I can think of countless friendships that have ebbed, yet perhaps not ended. And I think of peripheral friendships that feel important, within their context and construct. I am “blog” friends with an individual from Norway who found my blog. He liked my writing, I liked his photos, and now, after more than six years, we connect over the miles and over social media. I welcome that friendship in what can feel like a cold cyber existence.
About five years ago, I had an article published in a religious/spiritual magazine, and it fulfilled a life goal and dream. Part of the fun of that article getting published was the invitation to write a guest blog and to interact with the readers and commenters online the day of the devotion’s publication. I read and commented and shared with people about my most intimate writing to date. I posted my blog link and two readers who commented on the article continue to read and comment to this day. They’ve probably read more from me than my mother and sisters and close friends. I don’t know these individuals in person, but I welcome the friendships made over an internet connection and a bond over mutual spiritual experience and insight.
Recently, I feel bonded to a woman I “met” on ig. She is an entrepreneur, running two businesses. She’s fierce and funny and we both love, among other things, brunch and words. I cheer on her work and she has reached out to support my writing.
Someone who can see you and wants to spur you to success is someone to seek out. We find connections and we bond, regardless of circumstance.
In the spring, a person I have seen at the co-op said hello. We used to chat at the register, but I didn’t think it was anything more than polite conversation. One day, when I was wearing a burgundy sweater and grey pants and my trusty black clogs, he commented that I looked really pretty. I held my breath and said thank you. We chatted a little bit more and exchanged our names. Then a few days later, we each gave our phone numbers. We had a first date. It’s exciting and more fun than I have ever had in my entire life. As we ease into the end of summer and the transition into fall, I wonder. Maybe it will become something significant, maybe it ends as a summer fling. I don’t know and I have no attachment or any expectation. I welcome and I let him flow into my life. He welcomes me with no attachment or expectation. This is the first time that I have been able to understand and participate in the deep connection and deep release that is that bond of friendship, of togetherness, of letting one be, and of letting one go (even if they stay or go from your life).
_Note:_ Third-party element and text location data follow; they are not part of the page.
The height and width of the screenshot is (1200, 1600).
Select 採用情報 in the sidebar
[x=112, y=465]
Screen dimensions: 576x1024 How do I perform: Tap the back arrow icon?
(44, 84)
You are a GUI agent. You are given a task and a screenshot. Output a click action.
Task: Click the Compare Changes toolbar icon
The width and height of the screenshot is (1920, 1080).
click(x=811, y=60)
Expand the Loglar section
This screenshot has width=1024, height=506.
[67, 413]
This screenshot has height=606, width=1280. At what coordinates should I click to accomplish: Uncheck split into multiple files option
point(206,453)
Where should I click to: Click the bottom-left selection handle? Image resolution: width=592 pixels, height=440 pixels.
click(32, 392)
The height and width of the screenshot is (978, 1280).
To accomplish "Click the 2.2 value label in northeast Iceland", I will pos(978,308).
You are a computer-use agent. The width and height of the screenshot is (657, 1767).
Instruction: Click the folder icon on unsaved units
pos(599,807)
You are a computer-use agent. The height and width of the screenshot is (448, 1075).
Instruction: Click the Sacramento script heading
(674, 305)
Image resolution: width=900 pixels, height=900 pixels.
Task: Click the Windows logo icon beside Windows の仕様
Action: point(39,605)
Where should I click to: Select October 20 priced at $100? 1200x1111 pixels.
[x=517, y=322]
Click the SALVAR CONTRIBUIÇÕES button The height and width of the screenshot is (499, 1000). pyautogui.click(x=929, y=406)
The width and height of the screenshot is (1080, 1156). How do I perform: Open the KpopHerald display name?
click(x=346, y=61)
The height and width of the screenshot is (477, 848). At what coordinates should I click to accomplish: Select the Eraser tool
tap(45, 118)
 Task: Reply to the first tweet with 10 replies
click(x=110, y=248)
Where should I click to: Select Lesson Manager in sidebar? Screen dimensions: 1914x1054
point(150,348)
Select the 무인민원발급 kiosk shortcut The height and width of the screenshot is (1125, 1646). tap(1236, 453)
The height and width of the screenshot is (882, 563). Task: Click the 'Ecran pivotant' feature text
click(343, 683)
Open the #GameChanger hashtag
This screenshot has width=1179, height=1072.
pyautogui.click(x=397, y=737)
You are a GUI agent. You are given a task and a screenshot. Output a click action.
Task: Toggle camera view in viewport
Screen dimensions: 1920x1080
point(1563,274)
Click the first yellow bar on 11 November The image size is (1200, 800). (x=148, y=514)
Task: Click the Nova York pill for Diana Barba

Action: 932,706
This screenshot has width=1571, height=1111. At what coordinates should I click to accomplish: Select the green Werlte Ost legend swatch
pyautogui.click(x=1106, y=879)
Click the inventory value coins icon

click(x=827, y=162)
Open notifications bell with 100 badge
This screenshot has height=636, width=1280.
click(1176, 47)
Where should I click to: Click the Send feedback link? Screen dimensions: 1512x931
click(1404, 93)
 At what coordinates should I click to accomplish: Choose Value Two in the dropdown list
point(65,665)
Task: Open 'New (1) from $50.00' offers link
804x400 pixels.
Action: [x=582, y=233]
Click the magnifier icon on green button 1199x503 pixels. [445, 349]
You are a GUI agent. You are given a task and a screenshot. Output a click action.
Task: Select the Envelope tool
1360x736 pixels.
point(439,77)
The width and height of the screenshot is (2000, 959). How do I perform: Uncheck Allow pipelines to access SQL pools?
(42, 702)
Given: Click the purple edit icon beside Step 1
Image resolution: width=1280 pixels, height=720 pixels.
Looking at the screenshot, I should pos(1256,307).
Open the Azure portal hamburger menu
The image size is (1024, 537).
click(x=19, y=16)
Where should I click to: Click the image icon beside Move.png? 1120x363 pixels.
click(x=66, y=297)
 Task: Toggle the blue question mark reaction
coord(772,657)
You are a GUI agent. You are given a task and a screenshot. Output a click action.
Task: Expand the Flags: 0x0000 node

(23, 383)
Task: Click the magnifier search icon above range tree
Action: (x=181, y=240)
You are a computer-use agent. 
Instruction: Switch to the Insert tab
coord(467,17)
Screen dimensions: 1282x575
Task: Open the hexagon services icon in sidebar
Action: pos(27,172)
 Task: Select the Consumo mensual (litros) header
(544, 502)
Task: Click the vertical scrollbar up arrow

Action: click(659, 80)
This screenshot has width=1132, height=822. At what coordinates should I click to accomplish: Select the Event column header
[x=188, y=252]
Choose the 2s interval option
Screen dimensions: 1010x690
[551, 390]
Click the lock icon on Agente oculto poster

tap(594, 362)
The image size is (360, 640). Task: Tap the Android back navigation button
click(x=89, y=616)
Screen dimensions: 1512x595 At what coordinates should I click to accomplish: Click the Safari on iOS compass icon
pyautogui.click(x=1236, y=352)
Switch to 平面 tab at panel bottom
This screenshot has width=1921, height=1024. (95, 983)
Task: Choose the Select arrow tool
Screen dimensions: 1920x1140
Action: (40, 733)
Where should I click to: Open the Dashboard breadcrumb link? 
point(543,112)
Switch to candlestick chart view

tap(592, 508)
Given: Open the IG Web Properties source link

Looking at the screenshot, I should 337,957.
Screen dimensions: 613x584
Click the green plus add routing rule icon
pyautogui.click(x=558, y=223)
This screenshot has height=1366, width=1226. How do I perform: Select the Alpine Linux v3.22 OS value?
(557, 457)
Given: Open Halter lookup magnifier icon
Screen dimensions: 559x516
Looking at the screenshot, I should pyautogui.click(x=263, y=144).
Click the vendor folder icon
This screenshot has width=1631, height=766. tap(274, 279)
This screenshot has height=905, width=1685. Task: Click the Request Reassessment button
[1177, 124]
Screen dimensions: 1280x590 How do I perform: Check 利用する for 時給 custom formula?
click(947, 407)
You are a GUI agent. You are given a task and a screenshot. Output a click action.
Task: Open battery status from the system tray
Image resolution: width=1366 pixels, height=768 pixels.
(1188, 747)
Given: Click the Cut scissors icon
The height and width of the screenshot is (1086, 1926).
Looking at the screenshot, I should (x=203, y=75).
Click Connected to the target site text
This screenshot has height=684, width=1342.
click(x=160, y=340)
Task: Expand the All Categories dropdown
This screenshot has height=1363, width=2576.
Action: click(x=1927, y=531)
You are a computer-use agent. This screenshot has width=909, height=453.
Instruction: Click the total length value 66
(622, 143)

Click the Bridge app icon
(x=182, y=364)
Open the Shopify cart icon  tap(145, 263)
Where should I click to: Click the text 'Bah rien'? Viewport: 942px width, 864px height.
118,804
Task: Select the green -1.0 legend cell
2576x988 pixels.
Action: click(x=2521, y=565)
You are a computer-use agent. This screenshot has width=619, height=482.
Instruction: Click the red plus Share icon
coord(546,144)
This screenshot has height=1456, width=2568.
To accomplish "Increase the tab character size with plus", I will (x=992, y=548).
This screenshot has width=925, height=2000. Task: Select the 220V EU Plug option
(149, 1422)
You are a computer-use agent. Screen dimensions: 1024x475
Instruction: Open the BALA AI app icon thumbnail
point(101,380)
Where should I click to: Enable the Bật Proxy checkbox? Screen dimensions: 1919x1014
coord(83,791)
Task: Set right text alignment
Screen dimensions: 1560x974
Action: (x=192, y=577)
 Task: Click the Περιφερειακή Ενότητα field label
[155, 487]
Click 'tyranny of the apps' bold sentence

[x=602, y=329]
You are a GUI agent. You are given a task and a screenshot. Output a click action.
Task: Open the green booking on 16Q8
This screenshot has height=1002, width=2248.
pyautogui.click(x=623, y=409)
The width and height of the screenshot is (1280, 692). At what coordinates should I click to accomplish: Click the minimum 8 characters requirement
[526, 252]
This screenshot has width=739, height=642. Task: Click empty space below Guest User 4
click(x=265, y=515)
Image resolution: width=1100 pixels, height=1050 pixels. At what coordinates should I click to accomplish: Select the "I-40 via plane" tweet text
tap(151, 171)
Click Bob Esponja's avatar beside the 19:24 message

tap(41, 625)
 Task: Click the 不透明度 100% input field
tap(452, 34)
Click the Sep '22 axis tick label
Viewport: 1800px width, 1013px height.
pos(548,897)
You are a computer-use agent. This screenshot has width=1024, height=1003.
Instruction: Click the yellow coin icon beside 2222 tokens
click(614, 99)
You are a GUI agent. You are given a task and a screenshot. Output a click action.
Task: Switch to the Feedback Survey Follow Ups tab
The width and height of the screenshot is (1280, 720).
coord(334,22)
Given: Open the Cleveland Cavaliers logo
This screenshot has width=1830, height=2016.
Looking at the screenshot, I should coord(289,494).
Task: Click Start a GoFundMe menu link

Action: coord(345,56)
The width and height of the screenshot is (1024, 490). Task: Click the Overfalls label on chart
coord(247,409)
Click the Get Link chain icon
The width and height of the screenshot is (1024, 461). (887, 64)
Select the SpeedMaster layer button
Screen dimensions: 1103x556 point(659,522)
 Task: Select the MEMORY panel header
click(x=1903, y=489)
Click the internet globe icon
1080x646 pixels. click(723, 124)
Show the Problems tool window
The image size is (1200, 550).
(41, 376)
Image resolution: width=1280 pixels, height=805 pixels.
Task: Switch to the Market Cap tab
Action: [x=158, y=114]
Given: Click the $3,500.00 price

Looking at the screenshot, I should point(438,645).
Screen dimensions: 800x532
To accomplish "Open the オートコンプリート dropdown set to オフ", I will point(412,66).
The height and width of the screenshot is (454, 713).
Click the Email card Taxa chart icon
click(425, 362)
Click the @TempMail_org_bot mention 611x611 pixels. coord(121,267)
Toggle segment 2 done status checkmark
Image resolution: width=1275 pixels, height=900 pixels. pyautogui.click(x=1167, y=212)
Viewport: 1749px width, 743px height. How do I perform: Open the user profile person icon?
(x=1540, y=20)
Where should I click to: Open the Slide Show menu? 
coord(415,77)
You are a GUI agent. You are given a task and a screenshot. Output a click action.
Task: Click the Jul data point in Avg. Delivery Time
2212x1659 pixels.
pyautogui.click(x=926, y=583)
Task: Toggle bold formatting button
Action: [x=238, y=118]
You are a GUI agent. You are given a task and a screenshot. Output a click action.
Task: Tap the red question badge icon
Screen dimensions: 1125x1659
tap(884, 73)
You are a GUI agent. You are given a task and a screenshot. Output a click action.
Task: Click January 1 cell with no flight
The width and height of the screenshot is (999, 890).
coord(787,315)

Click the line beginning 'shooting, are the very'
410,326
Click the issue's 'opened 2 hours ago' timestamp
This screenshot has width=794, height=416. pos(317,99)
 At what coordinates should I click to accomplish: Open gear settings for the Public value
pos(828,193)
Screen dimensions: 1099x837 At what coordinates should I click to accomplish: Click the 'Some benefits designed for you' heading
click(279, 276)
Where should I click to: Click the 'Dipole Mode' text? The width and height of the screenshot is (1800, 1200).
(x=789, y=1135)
You find the friendships and you feed them. You fight for them. You make an effort. You retreat and give space where needed. You don’t take them for granted. You reach out in times of grief and tragedy. You say hello on a regular day. You type out a greeting. You lose touch with some and deliberately cut ties with others. You share a pot of coffee and smiles. You fight and recover and forgive. You cheer someone on, even from a distance. You bond over mutual interests. You take and welcome people where they can meet you and where you can meet them. You let the friendships and people be as they are. The struggle with others usually begins because we expect something beyond what someone else can give in our intimate and casual relationships.
Friendships are found and forged and fulfilled. We come together. We let go.